[Stored data entries]
= Beginning of Section =

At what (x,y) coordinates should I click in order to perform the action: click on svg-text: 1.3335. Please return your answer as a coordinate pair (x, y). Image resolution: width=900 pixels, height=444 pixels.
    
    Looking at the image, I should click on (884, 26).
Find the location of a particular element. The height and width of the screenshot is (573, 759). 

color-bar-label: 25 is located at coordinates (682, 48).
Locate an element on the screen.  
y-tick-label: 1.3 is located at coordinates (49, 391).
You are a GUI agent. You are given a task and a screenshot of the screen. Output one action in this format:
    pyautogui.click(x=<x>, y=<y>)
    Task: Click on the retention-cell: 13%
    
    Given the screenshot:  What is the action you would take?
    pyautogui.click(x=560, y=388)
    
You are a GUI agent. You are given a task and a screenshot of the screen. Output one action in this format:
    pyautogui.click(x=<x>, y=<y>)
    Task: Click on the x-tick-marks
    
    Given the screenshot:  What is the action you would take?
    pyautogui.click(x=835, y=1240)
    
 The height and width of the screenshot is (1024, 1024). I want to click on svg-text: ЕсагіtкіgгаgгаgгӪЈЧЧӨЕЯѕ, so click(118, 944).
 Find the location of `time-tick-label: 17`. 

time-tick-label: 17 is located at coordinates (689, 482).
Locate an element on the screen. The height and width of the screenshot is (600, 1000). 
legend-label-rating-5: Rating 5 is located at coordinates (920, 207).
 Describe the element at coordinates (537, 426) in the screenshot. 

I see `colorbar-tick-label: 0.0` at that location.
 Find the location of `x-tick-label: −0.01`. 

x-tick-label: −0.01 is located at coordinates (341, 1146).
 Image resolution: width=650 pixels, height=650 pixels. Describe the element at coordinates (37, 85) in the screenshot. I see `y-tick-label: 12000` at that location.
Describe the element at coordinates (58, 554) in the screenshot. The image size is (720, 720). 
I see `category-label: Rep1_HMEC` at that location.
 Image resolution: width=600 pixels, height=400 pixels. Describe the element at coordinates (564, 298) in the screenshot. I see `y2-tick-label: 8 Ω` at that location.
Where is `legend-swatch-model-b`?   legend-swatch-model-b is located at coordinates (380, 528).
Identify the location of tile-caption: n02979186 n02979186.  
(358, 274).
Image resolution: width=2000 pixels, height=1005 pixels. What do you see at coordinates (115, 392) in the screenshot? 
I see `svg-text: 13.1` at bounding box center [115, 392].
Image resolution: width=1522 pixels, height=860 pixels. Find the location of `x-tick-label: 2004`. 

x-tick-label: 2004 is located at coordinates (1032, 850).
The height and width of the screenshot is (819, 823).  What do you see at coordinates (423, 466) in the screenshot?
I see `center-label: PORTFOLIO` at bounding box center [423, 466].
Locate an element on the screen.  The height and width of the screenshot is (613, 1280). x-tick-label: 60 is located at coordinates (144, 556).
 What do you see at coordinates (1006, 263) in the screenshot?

= End of Section =

## ABOUT THIS TASK
Count the lines in the items above that contain the string "pyautogui", matching case exactly. Give only the number.

## YOUR SOLUTION
4